» **Source passage**:
:::::

1902 Encyclopedia > Biology > Abiogenesis and the Doctrine of Evolution. Persistent Types of Life.

Biology
(Part 20)




Abiogenesis and the Doctrine of Evolution

It is argued that a belief in abiogenesis is a necessary corollary from the doctrine of Evolution. This may be true of the occurrence of abiogenesis at some time; but if the present day, or any recorded epoch of geological time, be in question, the exact contrary holds good. If all living beings have been evolved from pre-existing forms of life, it is enough that a single particle of living protoplasm should once have appeared on the globe, as the result of no matter what agency. In the eyes of a consistent evolutionist any further independent formation of protoplasm would be sheer waste.

The production of living matter since the time of its first appearance, only by way of biogenesis, implies that the specific forms of the lower kinds of life have undergone but little change in the course of geological time, and this is said to be inconsistent eith the doctrine of evolution. But, in the first place, the fact is not inconsistent with the doctrine of evolution properly understood, that doctrine being perfectly consistent with either the progression, the retrogression, or the stationary condition of any particular species for indefinite periods of time; and secondly, if it were, it would be so much the worse for the doctrine of evolution, inasmuch as it is unquestionably true, that certain, even highly organized, forms of life have persisted without any sensible change for very long periods.

Persistent Types of Life

The Terbratula psittacea of the present day, for example, is not distinguishable from that of the Cretaceous epoch, while the highly organized Teleostean fish, Beryx, of the Chalk differed only in minute specific characters from that which now lives. Is it seriously suggested that the existing Terebratulae and Beryces are not lineal descendants of their Cretaceous ancestors, but that their modern representatives have been independently developed from primordial germs in the interval? But if this is too fantastic a suggestion for grave consideration, why are we to believe that the Globigerinae of the present day are not lineally descended from the Cretaceous forms? And if their generations have succeeded one another for all the enormous time represented by the deposition of the Chalk and that of the Tertiary and Quaternary deposits, what difficulty is there in supporting that they may not have persisted unchanged for a greatly longer period?

:::::

» **Actions to take**:
[a] List every condition of a particular species that the passage on abiogenesis and evolution says the doctrine of evolution is consistent with.
[b] Write the next part of the passage on abiogenesis and evolution, starting right after its final sentence.

» **Records**:
:::::

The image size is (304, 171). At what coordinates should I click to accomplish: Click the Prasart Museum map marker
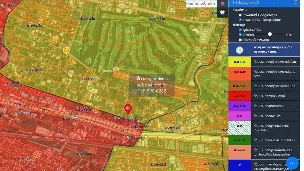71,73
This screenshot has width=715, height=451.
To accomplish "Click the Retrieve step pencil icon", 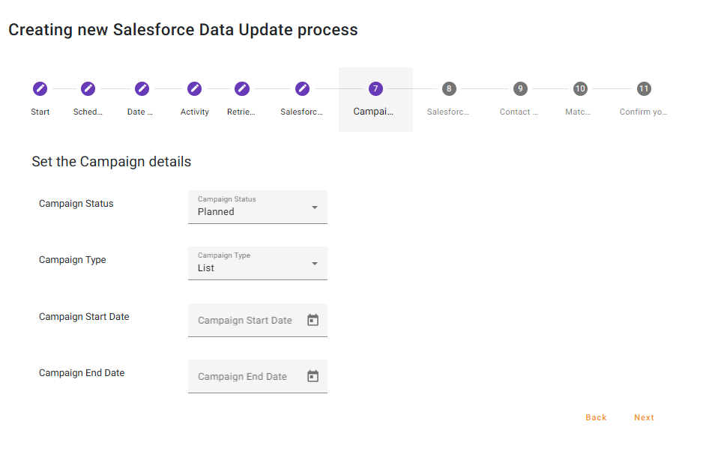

:::::

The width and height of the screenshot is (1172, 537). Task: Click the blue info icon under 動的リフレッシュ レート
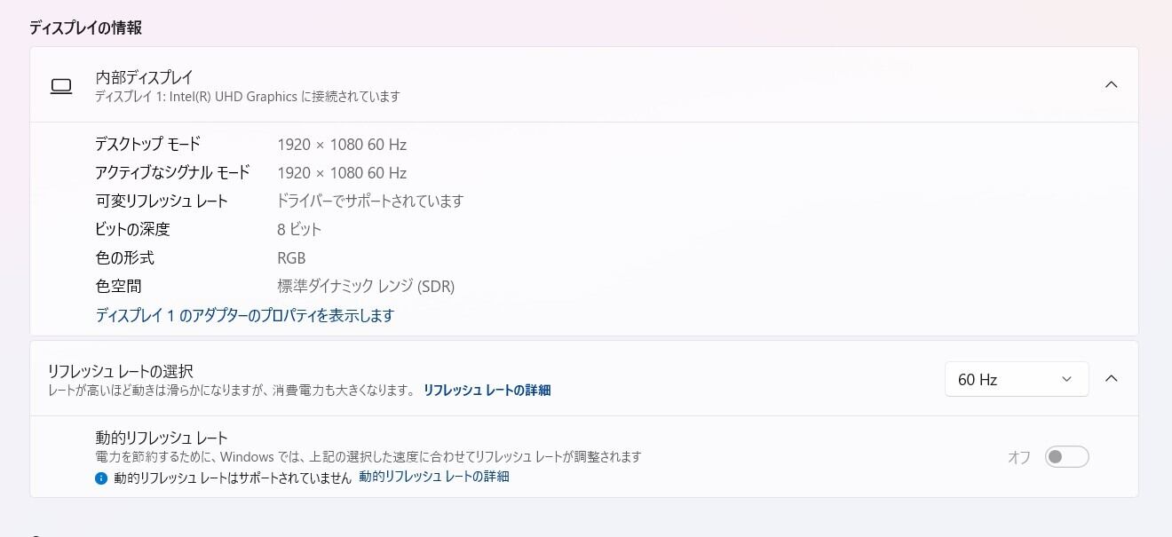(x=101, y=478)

:::::

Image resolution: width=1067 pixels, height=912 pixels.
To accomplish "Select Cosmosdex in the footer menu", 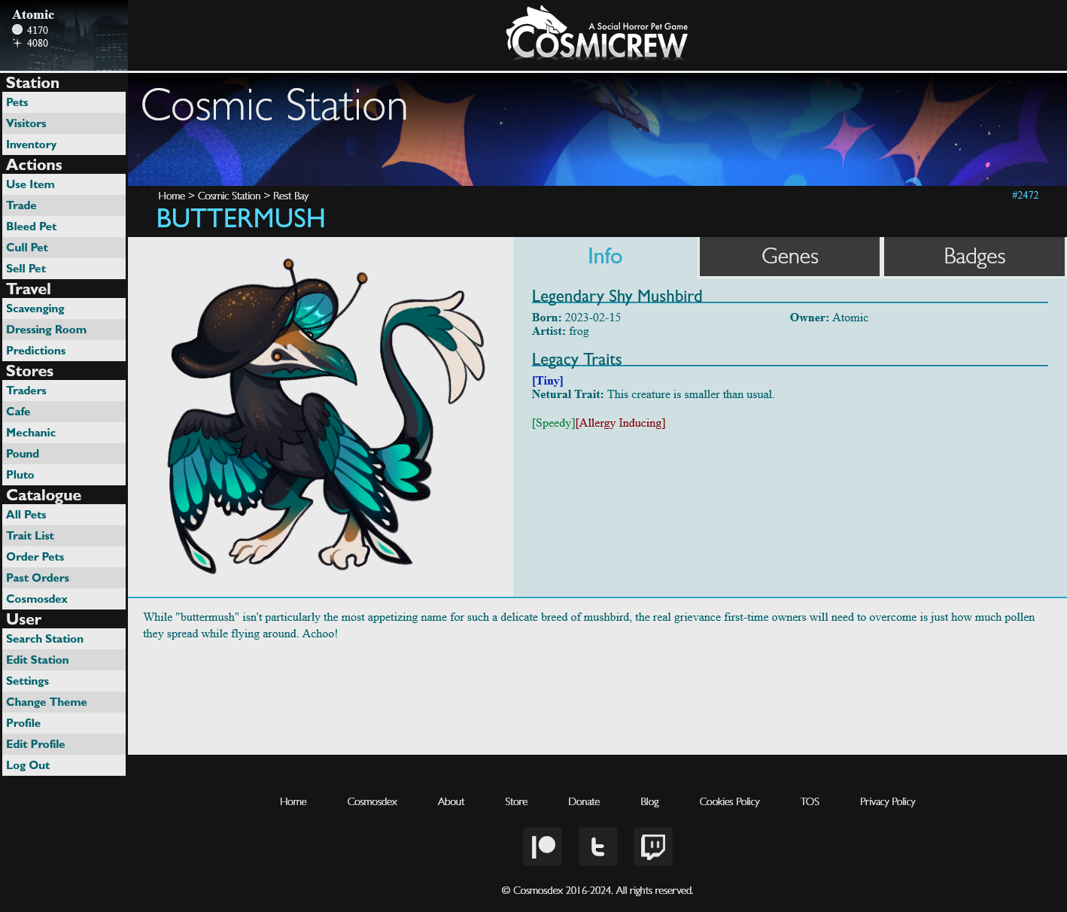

:::::

» **Results by task**:
[a] progression, retrogression, the stationary condition

[b]
The fact is, that at the present moment there is not a shadow of trustworthy direct evidence that abiogenesis does take place, or has taken place, within the period during which the existence of life in the globe is recorded. But it need hardly be pointed out, that the fact does not in the slightest degree interface with any conclusion that may be arrived at deductively from other considerations that, at some time or other, abiogenesis must have taken place.

If the hypothesis of evolution is true, living matter must have arisen from not-living matter; for by the hypothesis, the conduction of the globe was at one time such that living matter could not have existed in it (FOOTNOTE 1), life being entirely incompatible with the gaseous state. But living matter once originated, there is no necessary for another origination, since the hypothesis postulates the unlimited, though perhaps not indefinite, modifiability of such matter.





FOOTNOTE
1. It makes no difference if we adopt Sir W, Thomson's hypothesis, and suppose that the germs of living things have been transported to our globe from some other, seeing that there is much reason for supposing that all stellar and planetary components of the universe are or have been gaseous, as that the earth has passed through this stage.